- _WORK ORDER_: From top to bottom, each entry below must be reproduced exactly.

MATERIAL PROVIDED Start Marker

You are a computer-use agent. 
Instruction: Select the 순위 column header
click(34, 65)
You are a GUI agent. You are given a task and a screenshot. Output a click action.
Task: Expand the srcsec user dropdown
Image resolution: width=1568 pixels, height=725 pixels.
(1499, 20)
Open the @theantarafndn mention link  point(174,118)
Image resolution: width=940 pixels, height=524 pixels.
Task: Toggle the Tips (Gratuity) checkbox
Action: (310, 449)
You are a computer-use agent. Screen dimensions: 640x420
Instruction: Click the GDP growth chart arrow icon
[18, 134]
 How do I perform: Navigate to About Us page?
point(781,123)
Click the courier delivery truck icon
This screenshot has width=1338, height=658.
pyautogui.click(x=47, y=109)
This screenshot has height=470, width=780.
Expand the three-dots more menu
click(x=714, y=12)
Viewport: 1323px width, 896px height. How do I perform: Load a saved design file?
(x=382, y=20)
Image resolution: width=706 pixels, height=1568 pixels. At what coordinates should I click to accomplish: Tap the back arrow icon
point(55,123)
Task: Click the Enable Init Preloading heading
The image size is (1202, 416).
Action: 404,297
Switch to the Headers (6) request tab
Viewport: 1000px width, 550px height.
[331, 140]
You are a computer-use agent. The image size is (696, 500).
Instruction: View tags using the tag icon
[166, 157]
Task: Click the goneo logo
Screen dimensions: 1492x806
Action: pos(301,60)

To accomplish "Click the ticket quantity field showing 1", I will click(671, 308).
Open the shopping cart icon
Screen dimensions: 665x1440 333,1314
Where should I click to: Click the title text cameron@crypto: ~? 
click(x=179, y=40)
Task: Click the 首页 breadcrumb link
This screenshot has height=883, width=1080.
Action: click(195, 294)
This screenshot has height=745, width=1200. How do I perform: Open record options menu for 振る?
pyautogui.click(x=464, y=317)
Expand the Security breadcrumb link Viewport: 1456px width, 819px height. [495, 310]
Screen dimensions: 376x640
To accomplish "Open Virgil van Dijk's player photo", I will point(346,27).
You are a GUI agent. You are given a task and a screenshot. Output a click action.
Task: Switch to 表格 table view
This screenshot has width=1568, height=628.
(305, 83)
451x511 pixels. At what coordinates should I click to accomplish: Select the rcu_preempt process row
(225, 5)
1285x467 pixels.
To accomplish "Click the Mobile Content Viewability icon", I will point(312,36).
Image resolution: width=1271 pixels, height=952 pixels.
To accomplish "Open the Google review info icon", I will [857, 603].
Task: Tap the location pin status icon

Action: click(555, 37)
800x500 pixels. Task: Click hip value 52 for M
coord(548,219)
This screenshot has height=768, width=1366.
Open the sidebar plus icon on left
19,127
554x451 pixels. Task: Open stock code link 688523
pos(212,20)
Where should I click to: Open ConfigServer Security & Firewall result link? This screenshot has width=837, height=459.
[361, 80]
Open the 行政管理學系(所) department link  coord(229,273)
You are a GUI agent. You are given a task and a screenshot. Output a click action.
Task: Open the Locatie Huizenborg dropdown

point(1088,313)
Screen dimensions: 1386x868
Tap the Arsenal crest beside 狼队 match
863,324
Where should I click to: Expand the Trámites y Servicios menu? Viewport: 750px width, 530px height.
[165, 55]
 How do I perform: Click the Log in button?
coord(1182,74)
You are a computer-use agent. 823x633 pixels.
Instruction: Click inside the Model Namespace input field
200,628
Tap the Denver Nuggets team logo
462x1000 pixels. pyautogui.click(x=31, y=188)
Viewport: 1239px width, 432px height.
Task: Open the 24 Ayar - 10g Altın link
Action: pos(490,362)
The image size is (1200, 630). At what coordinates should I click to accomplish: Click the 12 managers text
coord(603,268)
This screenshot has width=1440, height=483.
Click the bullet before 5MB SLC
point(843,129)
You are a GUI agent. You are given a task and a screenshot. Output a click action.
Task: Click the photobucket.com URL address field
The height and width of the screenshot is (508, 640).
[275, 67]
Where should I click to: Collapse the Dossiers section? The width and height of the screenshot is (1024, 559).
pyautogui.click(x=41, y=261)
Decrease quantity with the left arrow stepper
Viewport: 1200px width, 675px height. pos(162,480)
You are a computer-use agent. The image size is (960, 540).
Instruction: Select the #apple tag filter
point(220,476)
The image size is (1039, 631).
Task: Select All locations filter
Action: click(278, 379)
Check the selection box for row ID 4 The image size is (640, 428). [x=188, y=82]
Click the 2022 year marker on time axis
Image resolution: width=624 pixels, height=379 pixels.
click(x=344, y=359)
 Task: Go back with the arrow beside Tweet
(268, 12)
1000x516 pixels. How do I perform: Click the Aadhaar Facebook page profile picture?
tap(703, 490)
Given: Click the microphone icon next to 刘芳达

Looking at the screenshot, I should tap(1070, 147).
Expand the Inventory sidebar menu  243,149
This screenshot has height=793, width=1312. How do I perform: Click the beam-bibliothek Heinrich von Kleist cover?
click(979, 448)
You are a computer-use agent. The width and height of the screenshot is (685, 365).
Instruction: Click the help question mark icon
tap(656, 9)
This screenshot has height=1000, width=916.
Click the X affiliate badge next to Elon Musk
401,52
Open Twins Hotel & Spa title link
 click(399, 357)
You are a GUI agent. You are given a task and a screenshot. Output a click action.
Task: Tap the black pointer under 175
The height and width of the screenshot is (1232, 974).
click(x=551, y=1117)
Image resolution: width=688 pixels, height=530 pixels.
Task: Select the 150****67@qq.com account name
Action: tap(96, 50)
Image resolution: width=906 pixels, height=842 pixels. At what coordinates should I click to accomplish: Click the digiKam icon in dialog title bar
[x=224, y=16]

MATERIAL PROVIDED End Marker

- _TASK ANSWER_:
You are a computer-use agent. 
Instruction: Select the 순위 column header
click(34, 65)
You are a GUI agent. You are given a task and a screenshot. Output a click action.
Task: Expand the srcsec user dropdown
Image resolution: width=1568 pixels, height=725 pixels.
(1499, 20)
Open the @theantarafndn mention link  point(174,118)
Image resolution: width=940 pixels, height=524 pixels.
Task: Toggle the Tips (Gratuity) checkbox
Action: (310, 449)
You are a computer-use agent. Screen dimensions: 640x420
Instruction: Click the GDP growth chart arrow icon
[18, 134]
 How do I perform: Navigate to About Us page?
point(781,123)
Click the courier delivery truck icon
This screenshot has width=1338, height=658.
pyautogui.click(x=47, y=109)
This screenshot has height=470, width=780.
Expand the three-dots more menu
click(x=714, y=12)
Viewport: 1323px width, 896px height. How do I perform: Load a saved design file?
(x=382, y=20)
Image resolution: width=706 pixels, height=1568 pixels. At what coordinates should I click to accomplish: Tap the back arrow icon
point(55,123)
Task: Click the Enable Init Preloading heading
The image size is (1202, 416).
Action: 404,297
Switch to the Headers (6) request tab
Viewport: 1000px width, 550px height.
[331, 140]
You are a computer-use agent. The image size is (696, 500).
Instruction: View tags using the tag icon
[166, 157]
Task: Click the goneo logo
Screen dimensions: 1492x806
Action: pos(301,60)

To accomplish "Click the ticket quantity field showing 1", I will click(671, 308).
Open the shopping cart icon
Screen dimensions: 665x1440 333,1314
Where should I click to: Click the title text cameron@crypto: ~? 
click(x=179, y=40)
Task: Click the 首页 breadcrumb link
This screenshot has height=883, width=1080.
Action: click(195, 294)
This screenshot has height=745, width=1200. How do I perform: Open record options menu for 振る?
pyautogui.click(x=464, y=317)
Expand the Security breadcrumb link Viewport: 1456px width, 819px height. [495, 310]
Screen dimensions: 376x640
To accomplish "Open Virgil van Dijk's player photo", I will point(346,27).
You are a GUI agent. You are given a task and a screenshot. Output a click action.
Task: Switch to 表格 table view
This screenshot has width=1568, height=628.
(305, 83)
451x511 pixels. At what coordinates should I click to accomplish: Select the rcu_preempt process row
(225, 5)
1285x467 pixels.
To accomplish "Click the Mobile Content Viewability icon", I will point(312,36).
Image resolution: width=1271 pixels, height=952 pixels.
To accomplish "Open the Google review info icon", I will [857, 603].
Task: Tap the location pin status icon

Action: click(555, 37)
800x500 pixels. Task: Click hip value 52 for M
coord(548,219)
This screenshot has height=768, width=1366.
Open the sidebar plus icon on left
19,127
554x451 pixels. Task: Open stock code link 688523
pos(212,20)
Where should I click to: Open ConfigServer Security & Firewall result link? This screenshot has width=837, height=459.
[361, 80]
Open the 行政管理學系(所) department link  coord(229,273)
You are a GUI agent. You are given a task and a screenshot. Output a click action.
Task: Open the Locatie Huizenborg dropdown

point(1088,313)
Screen dimensions: 1386x868
Tap the Arsenal crest beside 狼队 match
863,324
Where should I click to: Expand the Trámites y Servicios menu? Viewport: 750px width, 530px height.
[165, 55]
 How do I perform: Click the Log in button?
coord(1182,74)
You are a computer-use agent. 823x633 pixels.
Instruction: Click inside the Model Namespace input field
200,628
Tap the Denver Nuggets team logo
462x1000 pixels. pyautogui.click(x=31, y=188)
Viewport: 1239px width, 432px height.
Task: Open the 24 Ayar - 10g Altın link
Action: pos(490,362)
The image size is (1200, 630). At what coordinates should I click to accomplish: Click the 12 managers text
coord(603,268)
This screenshot has width=1440, height=483.
Click the bullet before 5MB SLC
point(843,129)
You are a GUI agent. You are given a task and a screenshot. Output a click action.
Task: Click the photobucket.com URL address field
The height and width of the screenshot is (508, 640).
[275, 67]
Where should I click to: Collapse the Dossiers section? The width and height of the screenshot is (1024, 559).
pyautogui.click(x=41, y=261)
Decrease quantity with the left arrow stepper
Viewport: 1200px width, 675px height. pos(162,480)
You are a computer-use agent. The image size is (960, 540).
Instruction: Select the #apple tag filter
point(220,476)
The image size is (1039, 631).
Task: Select All locations filter
Action: click(278, 379)
Check the selection box for row ID 4 The image size is (640, 428). [x=188, y=82]
Click the 2022 year marker on time axis
Image resolution: width=624 pixels, height=379 pixels.
click(x=344, y=359)
 Task: Go back with the arrow beside Tweet
(268, 12)
1000x516 pixels. How do I perform: Click the Aadhaar Facebook page profile picture?
tap(703, 490)
Given: Click the microphone icon next to 刘芳达

Looking at the screenshot, I should tap(1070, 147).
Expand the Inventory sidebar menu  243,149
This screenshot has height=793, width=1312. How do I perform: Click the beam-bibliothek Heinrich von Kleist cover?
click(979, 448)
You are a computer-use agent. The width and height of the screenshot is (685, 365).
Instruction: Click the help question mark icon
tap(656, 9)
This screenshot has height=1000, width=916.
Click the X affiliate badge next to Elon Musk
401,52
Open Twins Hotel & Spa title link
 click(399, 357)
You are a GUI agent. You are given a task and a screenshot. Output a click action.
Task: Tap the black pointer under 175
The height and width of the screenshot is (1232, 974).
click(x=551, y=1117)
Image resolution: width=688 pixels, height=530 pixels.
Task: Select the 150****67@qq.com account name
Action: tap(96, 50)
Image resolution: width=906 pixels, height=842 pixels. At what coordinates should I click to accomplish: Click the digiKam icon in dialog title bar
[x=224, y=16]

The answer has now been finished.